» 抽出テキスト:
........

NBAのマイケル・ジョーダン氏と中国企業との間で争っていた商標紛争が8年の月日を経てようやく解決しました。

ジョーダンを表す漢字名「喬丹」を商標登録した中国企業に対してジョーダン側が商標取り消しを求めたこの事件ですが、中国特有のトラブルなので、今回の事件をヒントに中国での商標対策に活かしてください。

中国の国内事情を説明します。中国では外来語は全て漢字に置き換えます。日本では外来語をカタカナで置き換えるのと同じことです。

日本と中国で外来語の表記の方法が共通するのですが、カタカナは発音に対応するカナが一つしかないのに対して、漢字は発音に対応する漢字が複数あります。

このため日本の場合、外来語を表すカタカナは一つしか存在しませんが、中国の場合、外来語を表す漢字が複数存在し得ることになります。

したがってジョーダンを表す漢字名は「喬丹」以外にも、例えば「周蛋」や「粥当」もよく、今回のように中国企業に「喬丹」が商標登録されたからと言って、ジョーダン側がこれを自己の名称と認める必要はなく、違う漢字を自己の名称として使えばよいだけのことです。

ところがジョーダンという外来語が中国に入ってきたときに、最初に「喬丹」を使い、これを商標的に使用し続けることによって、ジョーダンを表す漢字名は「喬丹」というディファクトスタンダードが出来上がってしまいます。

このディファクトスタンダードが完成したあとで、ジョーダンは「喬丹」ではなく、例えば「周蛋」であるという主張をしても、もはや手遅れということになります。

........

» 抽出データ:
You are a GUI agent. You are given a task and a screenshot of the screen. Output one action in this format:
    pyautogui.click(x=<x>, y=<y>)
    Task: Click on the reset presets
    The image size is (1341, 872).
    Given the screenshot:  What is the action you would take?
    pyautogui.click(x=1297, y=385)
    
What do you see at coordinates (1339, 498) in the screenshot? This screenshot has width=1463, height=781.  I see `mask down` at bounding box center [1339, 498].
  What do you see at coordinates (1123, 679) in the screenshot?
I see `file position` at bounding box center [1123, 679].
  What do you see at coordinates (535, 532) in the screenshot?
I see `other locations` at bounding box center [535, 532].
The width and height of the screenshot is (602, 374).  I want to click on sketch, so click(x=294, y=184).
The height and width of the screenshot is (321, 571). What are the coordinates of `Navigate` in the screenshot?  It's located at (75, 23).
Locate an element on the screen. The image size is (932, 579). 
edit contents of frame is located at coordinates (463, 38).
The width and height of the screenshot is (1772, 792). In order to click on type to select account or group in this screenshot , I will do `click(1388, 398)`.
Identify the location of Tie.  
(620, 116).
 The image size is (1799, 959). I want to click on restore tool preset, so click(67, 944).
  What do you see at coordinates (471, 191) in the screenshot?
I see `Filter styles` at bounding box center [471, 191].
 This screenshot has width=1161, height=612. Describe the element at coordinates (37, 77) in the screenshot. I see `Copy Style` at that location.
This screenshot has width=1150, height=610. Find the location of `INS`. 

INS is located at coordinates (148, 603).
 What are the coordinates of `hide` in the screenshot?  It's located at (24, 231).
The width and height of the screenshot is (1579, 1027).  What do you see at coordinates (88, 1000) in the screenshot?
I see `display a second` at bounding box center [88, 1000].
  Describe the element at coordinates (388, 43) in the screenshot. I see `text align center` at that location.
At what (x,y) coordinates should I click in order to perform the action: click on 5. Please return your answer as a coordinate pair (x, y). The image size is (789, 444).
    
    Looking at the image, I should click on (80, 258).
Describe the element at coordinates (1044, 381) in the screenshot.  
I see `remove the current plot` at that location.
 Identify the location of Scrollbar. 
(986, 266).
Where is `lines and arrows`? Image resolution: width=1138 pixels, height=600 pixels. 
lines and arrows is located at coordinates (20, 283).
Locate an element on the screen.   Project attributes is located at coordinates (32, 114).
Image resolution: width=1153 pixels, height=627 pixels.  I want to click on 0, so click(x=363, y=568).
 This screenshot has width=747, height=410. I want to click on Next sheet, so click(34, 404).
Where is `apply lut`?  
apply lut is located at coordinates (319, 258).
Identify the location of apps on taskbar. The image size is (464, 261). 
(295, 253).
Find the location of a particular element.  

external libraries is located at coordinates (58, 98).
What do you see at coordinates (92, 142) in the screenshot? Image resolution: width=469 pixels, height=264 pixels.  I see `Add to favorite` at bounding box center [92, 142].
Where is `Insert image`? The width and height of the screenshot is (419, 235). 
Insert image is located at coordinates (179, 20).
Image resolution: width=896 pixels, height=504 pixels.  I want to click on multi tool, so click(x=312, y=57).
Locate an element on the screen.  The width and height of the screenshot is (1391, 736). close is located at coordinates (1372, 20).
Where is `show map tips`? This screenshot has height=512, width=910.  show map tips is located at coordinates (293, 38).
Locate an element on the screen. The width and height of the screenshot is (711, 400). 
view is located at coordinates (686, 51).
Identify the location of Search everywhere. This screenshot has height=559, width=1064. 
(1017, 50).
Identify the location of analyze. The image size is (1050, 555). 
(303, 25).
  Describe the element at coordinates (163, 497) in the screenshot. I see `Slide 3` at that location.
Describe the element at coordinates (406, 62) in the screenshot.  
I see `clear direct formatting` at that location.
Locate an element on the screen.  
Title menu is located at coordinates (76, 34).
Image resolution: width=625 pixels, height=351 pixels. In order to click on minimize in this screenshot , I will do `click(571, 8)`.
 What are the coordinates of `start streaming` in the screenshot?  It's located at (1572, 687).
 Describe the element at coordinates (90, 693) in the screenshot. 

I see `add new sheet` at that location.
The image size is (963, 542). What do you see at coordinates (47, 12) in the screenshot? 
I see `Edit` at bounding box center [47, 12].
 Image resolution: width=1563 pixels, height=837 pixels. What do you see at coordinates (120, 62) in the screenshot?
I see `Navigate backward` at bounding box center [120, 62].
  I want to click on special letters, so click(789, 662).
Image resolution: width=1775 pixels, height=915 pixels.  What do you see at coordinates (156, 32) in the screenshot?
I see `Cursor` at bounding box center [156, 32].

........

» 作業一覧:
1. 抽出テキストの「中国の国内事情を説明します。」を含む箇所から書き始め、「数存在し得ることになります。」の後で止めて、その部分を一字も変えずに書き出してください。
2. 次の(a)〜(c)が抽出テキストの内容と合うかどうかを、それぞれ「はい」か「いいえ」で答え、判断の決め手となる本文の言葉をそのまま引用してください。(a) 日本では、外来語を表すカタカナは一つしか存在しない。(b) 中国では、外来語をカタカナで置き換える。(c) ジョーダン氏と中国企業との商標紛争は、5年で解決した。
抽出テキストだけを根拠にしてください。

» 項目ごとの解答:
1.
中国の国内事情を説明します。中国では外来語は全て漢字に置き換えます。日本では外来語をカタカナで置き換えるのと同じことです。

日本と中国で外来語の表記の方法が共通するのですが、カタカナは発音に対応するカナが一つしかないのに対して、漢字は発音に対応する漢字が複数あります。

このため日本の場合、外来語を表すカタカナは一つしか存在しませんが、中国の場合、外来語を表す漢字が複数存在し得ることになります。

2.
(a) はい。「日本の場合、外来語を表すカタカナは一つしか存在しません」
(b) いいえ。「中国では外来語は全て漢字に置き換えます。」
(c) いいえ。「8年の月日を経てようやく解決しました」